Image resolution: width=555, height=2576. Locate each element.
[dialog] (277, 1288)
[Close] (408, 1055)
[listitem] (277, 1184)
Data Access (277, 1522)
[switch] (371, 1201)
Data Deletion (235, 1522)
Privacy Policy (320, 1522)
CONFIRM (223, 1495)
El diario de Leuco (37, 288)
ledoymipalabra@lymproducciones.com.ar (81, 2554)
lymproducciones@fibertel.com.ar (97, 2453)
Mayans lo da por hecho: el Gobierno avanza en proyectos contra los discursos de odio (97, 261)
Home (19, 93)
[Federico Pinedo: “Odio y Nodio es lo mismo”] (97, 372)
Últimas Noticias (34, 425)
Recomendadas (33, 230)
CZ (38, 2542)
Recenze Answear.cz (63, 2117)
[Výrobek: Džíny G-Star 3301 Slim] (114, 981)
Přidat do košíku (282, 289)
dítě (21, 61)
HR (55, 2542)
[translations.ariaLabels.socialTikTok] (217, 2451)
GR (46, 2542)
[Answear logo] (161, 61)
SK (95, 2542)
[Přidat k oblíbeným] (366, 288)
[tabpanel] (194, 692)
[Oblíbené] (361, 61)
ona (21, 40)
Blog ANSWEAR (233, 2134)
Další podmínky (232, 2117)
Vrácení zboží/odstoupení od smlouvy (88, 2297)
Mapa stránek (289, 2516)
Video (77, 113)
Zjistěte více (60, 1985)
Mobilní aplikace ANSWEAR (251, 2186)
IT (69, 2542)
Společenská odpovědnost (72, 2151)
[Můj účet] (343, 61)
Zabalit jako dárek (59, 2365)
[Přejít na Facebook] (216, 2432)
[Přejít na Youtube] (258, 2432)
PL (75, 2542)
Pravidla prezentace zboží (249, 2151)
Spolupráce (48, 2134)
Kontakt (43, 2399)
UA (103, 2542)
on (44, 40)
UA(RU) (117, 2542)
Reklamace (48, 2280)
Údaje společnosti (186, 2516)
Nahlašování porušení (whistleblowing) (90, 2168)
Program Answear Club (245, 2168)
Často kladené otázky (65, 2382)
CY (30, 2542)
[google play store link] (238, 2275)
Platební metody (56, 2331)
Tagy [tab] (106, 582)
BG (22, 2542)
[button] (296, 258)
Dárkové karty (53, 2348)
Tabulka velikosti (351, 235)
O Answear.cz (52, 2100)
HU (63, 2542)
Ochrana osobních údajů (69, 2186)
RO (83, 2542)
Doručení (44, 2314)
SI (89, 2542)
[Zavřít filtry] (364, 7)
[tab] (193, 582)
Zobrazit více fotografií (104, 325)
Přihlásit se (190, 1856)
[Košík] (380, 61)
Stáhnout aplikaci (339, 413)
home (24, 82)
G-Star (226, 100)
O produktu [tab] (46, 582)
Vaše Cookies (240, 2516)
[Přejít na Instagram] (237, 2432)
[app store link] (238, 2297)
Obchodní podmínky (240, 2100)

- - - -

What you are asked to do: What lines in the data include the string "lymproducciones"? Copy each one.

Result of this task:
ledoymipalabra@lymproducciones.com.ar (81, 2554)
lymproducciones@fibertel.com.ar (97, 2453)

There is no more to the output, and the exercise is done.